Malgré quelques jours de neige, l’hiver doux reste propice à la prolifération de la larve du papillon de nuit connue sous le nom de chenille processionnaire. Celle-ci est devenue un véritable fléau gagnant en altitude et en latitude un peu plus chaque année. Sa présence est facilement repérable par les cocons de soie blanche qu’elle tisse sur les branches.

C’est surtout au printemps que ces chenilles se réveillent et migrent en procession, descendant de l’arbre et se déplaçant ensuite en file indienne (10 à 15 chenilles) sur des centaines de mètres pour s’enfouir dans le sol afin de devenir des papillons, pour ensuite retourner coloniser les arbres. Jean Henri Fabre (1823-1915) dans ses souvenirs entomologiques nous fait un état des lieux : « Mars venu, les chenilles ne cessent de processionner… elles vont à la recherche de l’emplacement réclamé par la prochaine métamorphose. C’est l’ultime exode, l’abandon définitif du nid et du pin. Les pèlerines sont bien fanées, blanchâtres avec un peu de poils roux sur le dos » (Serie VI, chapitre 22).

C’est alors que les poils sont les plus urticants et allergènes. 600 000 poils urticants microscopiques sont projetés en l’air comme des harpons dès qu’elles se sentent agressées. Les premières victimes sont les chiens, qui à cause de ces poils urticants subissent de sévères lésions sur la langue. Rarement mortelles, mais extrêmement douloureuses, elles peuvent conduire à des nécroses entraînant une perte d’une partie de la langue de l’animal. Celui-ci, abattu par la douleur, ne mange plus et salive beaucoup.

Mais les humains aussi ont a souffrir des poils urticants : apparition dans les huit heures d’une éruption douloureuse avec de sévères démangeaisons. Si contact avec les yeux, conjonctive possible. Les poils urticants irritent aussi les voies respiratoires. Les plus sensibles risquent même un choc anaphylactique.

Un pin en sursis sur le Causse Noir.

Le Causse du Larzac a été particulièrement touché en 2015 autour de la Couvertoirade, puis le Causse Noir où l’année dernière la deuxième édition du Duathlon a dû être annulée en avril au Cade. Plusieurs classes scolaires ont également été attaquées par ces chenilles urticantes lors de sorties.

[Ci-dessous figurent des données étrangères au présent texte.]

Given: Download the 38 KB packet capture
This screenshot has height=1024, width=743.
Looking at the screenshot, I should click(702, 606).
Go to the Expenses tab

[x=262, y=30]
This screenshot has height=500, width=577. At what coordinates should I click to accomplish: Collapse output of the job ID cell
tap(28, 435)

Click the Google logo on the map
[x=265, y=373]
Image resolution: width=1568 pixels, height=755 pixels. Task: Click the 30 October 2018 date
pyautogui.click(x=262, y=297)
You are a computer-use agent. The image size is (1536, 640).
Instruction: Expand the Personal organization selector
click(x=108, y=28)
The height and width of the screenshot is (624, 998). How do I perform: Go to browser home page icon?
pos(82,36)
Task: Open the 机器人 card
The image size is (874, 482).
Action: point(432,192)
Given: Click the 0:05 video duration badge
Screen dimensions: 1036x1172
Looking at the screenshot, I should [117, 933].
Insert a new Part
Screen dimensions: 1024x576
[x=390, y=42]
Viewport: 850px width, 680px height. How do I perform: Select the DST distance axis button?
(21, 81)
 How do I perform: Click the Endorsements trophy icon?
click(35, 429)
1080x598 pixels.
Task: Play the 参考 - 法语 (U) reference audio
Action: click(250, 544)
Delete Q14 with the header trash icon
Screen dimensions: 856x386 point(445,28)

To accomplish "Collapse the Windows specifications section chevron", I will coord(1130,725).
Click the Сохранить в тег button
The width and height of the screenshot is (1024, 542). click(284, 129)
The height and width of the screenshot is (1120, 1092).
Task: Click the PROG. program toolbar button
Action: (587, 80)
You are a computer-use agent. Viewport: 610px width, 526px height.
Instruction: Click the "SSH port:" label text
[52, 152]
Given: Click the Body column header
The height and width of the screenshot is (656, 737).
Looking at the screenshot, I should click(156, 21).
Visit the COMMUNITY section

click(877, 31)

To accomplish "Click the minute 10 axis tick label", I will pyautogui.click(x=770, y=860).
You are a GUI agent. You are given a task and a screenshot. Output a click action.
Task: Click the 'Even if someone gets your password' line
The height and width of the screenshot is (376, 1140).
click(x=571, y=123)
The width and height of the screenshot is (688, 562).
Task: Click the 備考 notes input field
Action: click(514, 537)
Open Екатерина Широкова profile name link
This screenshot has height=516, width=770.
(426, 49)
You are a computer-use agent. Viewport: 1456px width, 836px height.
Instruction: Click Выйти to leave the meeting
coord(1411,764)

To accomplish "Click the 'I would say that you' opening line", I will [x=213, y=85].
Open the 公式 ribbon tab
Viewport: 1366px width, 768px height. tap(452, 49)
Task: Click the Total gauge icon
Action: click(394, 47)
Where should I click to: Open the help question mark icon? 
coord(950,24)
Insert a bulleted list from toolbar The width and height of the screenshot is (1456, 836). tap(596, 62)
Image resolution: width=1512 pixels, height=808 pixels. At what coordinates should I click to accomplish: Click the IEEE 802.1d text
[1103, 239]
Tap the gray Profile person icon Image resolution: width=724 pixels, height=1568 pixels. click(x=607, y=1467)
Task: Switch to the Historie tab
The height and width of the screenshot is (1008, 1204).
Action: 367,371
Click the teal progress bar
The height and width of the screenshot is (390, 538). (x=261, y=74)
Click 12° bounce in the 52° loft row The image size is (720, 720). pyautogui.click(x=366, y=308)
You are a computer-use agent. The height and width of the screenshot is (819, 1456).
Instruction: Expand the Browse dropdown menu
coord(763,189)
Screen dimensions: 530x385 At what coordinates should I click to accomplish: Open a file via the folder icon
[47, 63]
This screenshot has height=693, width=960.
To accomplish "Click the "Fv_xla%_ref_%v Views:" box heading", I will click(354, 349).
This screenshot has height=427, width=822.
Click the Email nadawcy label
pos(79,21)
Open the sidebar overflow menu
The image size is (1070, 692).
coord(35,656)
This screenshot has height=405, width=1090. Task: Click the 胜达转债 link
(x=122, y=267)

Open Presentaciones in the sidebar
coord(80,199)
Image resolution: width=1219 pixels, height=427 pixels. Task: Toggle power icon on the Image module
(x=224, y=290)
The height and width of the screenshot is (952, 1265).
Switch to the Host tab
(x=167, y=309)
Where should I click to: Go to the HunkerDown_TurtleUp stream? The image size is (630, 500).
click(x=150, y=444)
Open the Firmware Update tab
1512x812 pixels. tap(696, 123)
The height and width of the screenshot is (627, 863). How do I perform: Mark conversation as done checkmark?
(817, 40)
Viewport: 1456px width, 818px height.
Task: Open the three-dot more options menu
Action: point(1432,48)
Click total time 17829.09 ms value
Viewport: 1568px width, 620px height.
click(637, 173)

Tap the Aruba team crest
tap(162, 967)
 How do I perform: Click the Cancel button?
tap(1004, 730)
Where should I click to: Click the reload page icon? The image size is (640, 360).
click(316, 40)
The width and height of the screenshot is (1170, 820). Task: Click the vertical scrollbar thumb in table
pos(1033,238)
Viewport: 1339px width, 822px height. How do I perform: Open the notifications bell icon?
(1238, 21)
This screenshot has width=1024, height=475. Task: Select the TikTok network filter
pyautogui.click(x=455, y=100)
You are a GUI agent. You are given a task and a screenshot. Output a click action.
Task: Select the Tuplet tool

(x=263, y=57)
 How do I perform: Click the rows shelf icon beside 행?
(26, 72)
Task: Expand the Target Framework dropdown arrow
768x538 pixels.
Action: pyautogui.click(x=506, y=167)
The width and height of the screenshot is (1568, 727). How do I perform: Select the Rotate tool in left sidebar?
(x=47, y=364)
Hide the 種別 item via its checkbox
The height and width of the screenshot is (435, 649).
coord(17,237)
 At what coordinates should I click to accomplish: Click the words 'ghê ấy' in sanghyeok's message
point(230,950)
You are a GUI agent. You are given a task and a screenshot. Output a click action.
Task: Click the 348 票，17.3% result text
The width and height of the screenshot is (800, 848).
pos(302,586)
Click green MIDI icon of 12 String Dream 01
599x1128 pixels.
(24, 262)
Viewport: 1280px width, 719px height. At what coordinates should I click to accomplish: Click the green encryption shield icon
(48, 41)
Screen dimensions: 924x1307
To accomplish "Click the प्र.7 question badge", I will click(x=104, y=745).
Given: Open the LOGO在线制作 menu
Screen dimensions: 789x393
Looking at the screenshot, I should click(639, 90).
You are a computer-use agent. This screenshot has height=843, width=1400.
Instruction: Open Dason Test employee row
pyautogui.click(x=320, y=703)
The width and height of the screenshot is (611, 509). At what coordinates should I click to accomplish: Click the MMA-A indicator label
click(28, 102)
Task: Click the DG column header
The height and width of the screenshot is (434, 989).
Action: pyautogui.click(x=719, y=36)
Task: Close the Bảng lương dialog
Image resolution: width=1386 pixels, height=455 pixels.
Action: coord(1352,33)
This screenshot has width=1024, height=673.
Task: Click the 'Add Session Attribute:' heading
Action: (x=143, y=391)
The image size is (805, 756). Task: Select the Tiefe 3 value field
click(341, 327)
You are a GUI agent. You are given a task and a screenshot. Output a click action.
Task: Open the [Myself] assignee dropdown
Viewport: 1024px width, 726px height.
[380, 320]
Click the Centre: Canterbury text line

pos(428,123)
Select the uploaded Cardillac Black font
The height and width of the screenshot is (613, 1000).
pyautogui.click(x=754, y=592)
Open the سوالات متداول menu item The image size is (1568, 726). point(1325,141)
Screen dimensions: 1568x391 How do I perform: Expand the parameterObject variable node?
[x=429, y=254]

A priori, cette espèce invasive s’est déplacée à cause du réchauffement climatique.
Ses dégâts sont considérables aussi bien sur la santé que pour l’environnement naturel. Une colonie de chenilles se nourrit de deux kilos d’aiguilles de pin durant sa vie, cinq colonies peuvent défolier un pin de vingt ans. Aussi, tous ces pins dont les aiguilles ont été rongées, donnent en lisière de forêt, un aspect roussi.

Les solutions pour éradiquer les chenilles sont en hiver, placer des sacs spéciaux sur les troncs pour piéger les chenilles qui descendent en procession. En été, installer des pièges à phéromones pour capturer les papillons mâles et limiter le nombre de chenilles à venir.

Danielle Vergonnier lors des vœux municipaux à Saint-André-de-Vézines en janvier dernier, évoquait la possibilité d’installer des nichoirs spécifiques pour les mésanges. Un couple peut en effet ingérer jusqu’à 500 chenilles par jour, soit trois nids.

La méthode la plus radicale serait celle dont parle le célèbre entomologiste Jean Henri Fabre : « Le garde forestier de ma commune me dit que l’usage est d’aller d’un pin à l’autre avec un sécateur emmanché d’une longue perche, et d’abattre les nids pour les brûler après. La méthode est pénible, car les bourses de soie se trouvent souvent à des hauteurs considérables. De plus, elle n’est pas sans danger. Atteints par la poussière pileuse, les émondeurs ne tardent pas à éprouver d’intolérables démangeaisons, agaçant supplice qui fait refuses la continuation du travail. A mon avis, il serait mieux d’opérer avant l’apparition des bourses. » (Souvenirs entomologiques, série VI, chapitre 22).

Entre le 28 novembre et le 1er décembre 2017, l’Hospitalet-du-Larzac, en partenariat avec l’Institut national de la recherche agronomique, a expérimenté un nouveau moyen de lutter contre cette chenille processionnaire du pin. Afin d’éradiquer ces nuisibles parasites, un insecticide biologique, complètement inoffensif pour l’être humain (bacilius thuringiensis) a été pulvérisé à l’aide d’un drone. Ce procédé inédit a permis un traitement plus ciblé que les épandages par hélicoptères interdits. Le produit est projeté à cinquante centimètres au-dessus de la cime des arbres, directement sur le nid des larves. Vingt hectares de forêt ont été traités durant les quatre jours (Bulletin municipal).